Excerpts from a dataset:

*** Block opens ***

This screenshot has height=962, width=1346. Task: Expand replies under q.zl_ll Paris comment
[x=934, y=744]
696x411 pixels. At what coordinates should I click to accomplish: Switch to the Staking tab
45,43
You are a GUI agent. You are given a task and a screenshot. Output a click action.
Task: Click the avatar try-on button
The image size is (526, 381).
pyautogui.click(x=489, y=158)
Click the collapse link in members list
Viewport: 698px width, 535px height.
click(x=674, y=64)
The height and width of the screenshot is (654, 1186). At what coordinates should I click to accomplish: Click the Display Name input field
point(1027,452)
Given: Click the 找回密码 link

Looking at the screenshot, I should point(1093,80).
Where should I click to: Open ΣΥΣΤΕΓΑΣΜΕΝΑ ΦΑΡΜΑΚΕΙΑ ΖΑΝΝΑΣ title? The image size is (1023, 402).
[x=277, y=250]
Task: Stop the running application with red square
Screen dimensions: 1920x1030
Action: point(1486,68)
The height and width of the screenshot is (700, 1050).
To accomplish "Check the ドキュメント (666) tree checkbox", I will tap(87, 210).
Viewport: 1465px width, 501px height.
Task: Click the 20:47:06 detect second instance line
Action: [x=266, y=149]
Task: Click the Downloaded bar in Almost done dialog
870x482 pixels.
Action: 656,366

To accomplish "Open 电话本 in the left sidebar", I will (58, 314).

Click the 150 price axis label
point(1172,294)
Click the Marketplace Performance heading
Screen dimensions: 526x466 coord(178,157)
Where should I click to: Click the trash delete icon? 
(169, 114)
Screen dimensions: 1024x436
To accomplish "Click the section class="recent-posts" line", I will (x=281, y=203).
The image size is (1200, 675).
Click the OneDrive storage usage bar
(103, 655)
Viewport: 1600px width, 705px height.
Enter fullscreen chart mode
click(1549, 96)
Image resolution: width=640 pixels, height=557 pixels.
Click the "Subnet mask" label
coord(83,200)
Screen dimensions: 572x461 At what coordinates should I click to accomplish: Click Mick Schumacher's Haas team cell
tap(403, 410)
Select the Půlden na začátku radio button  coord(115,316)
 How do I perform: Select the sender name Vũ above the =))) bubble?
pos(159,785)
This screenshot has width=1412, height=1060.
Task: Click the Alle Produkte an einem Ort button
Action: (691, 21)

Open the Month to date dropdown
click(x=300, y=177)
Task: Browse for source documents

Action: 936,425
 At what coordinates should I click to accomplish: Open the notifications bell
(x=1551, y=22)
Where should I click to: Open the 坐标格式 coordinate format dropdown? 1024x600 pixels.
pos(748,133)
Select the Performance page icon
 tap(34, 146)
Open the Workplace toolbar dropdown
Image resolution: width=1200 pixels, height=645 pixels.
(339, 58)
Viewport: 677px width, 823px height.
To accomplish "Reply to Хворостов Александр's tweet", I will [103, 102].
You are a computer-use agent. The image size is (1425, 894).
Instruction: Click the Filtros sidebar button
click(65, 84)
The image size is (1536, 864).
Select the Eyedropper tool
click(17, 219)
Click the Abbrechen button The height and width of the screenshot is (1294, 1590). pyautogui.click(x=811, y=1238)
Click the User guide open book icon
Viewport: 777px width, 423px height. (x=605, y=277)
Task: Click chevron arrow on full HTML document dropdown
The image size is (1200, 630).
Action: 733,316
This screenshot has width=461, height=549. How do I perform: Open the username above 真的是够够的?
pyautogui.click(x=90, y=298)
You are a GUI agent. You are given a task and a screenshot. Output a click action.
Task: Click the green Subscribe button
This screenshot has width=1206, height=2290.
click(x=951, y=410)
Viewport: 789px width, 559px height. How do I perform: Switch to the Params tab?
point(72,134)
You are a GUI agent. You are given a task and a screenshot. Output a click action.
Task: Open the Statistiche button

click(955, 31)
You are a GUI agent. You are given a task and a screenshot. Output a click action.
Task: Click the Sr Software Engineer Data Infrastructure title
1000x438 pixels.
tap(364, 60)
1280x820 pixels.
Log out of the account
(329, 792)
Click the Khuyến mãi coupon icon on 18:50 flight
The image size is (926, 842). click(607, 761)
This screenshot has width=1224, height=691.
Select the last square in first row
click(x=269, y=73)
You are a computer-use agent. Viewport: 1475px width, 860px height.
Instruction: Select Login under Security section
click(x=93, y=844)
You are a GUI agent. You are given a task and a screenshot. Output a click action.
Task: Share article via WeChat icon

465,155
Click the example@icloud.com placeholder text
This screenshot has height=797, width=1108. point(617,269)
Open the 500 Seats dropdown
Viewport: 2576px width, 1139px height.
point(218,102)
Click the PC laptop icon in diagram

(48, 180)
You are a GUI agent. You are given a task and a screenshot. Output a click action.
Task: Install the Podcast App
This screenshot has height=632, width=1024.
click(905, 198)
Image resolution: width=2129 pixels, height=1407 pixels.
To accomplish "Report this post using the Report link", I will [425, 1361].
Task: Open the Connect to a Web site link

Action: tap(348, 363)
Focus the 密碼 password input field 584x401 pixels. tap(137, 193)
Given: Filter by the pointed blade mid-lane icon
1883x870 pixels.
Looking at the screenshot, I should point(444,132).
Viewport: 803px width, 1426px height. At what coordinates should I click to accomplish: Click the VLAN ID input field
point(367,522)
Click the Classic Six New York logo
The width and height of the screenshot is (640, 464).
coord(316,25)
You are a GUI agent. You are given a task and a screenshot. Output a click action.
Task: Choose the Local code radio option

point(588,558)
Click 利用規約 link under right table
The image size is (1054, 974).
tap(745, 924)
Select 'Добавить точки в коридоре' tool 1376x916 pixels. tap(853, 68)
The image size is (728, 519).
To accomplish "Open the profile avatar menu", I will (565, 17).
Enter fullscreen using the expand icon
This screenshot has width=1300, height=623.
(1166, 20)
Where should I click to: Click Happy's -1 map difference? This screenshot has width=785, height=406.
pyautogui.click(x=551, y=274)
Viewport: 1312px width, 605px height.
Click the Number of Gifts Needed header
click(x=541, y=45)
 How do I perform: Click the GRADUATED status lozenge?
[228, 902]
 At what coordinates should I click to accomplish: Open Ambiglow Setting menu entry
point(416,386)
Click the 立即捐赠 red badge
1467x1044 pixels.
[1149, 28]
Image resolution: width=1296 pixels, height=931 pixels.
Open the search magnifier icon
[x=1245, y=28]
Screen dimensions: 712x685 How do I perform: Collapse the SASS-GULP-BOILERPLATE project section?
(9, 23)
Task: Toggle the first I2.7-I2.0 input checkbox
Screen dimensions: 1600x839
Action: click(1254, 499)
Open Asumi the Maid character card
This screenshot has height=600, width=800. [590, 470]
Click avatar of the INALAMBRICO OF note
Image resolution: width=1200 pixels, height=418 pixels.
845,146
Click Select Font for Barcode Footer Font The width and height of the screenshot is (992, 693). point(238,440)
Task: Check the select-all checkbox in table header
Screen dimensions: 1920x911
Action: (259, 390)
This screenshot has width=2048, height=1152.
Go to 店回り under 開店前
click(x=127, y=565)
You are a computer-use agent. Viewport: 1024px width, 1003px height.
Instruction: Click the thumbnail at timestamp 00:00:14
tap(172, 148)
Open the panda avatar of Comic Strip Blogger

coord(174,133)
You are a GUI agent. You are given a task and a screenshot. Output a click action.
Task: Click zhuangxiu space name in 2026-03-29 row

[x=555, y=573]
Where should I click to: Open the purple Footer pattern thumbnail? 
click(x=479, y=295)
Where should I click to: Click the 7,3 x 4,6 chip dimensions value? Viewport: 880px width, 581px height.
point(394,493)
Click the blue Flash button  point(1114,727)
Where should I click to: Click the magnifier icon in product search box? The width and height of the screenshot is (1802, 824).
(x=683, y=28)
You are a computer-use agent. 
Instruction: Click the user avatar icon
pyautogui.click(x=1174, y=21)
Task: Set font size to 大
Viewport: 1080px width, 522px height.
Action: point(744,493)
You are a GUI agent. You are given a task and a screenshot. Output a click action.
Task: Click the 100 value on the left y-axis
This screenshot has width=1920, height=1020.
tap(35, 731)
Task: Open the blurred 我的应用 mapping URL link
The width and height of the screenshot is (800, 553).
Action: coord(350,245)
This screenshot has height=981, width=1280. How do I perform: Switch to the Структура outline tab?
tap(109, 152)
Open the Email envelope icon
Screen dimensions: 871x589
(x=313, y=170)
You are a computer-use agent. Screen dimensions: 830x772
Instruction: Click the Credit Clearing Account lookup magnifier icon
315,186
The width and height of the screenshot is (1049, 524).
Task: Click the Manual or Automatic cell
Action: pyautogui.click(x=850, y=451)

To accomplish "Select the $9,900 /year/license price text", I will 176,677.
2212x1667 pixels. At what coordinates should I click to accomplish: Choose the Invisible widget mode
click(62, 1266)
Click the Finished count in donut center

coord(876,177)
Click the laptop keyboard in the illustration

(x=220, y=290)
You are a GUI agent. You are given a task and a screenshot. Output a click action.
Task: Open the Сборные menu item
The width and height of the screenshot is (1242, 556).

*** Block closes ***

ASSIGNED TASK:
I'd like an exact copy of the lines above, from the very first one through the line that contains "The height and width of the screenshot is (700, 1050).", with nothing else added.

EXPECTED ANSWER:
This screenshot has height=962, width=1346. Task: Expand replies under q.zl_ll Paris comment
[x=934, y=744]
696x411 pixels. At what coordinates should I click to accomplish: Switch to the Staking tab
45,43
You are a GUI agent. You are given a task and a screenshot. Output a click action.
Task: Click the avatar try-on button
The image size is (526, 381).
pyautogui.click(x=489, y=158)
Click the collapse link in members list
Viewport: 698px width, 535px height.
click(x=674, y=64)
The height and width of the screenshot is (654, 1186). At what coordinates should I click to accomplish: Click the Display Name input field
point(1027,452)
Given: Click the 找回密码 link

Looking at the screenshot, I should point(1093,80).
Where should I click to: Open ΣΥΣΤΕΓΑΣΜΕΝΑ ΦΑΡΜΑΚΕΙΑ ΖΑΝΝΑΣ title? The image size is (1023, 402).
[x=277, y=250]
Task: Stop the running application with red square
Screen dimensions: 1920x1030
Action: point(1486,68)
The height and width of the screenshot is (700, 1050).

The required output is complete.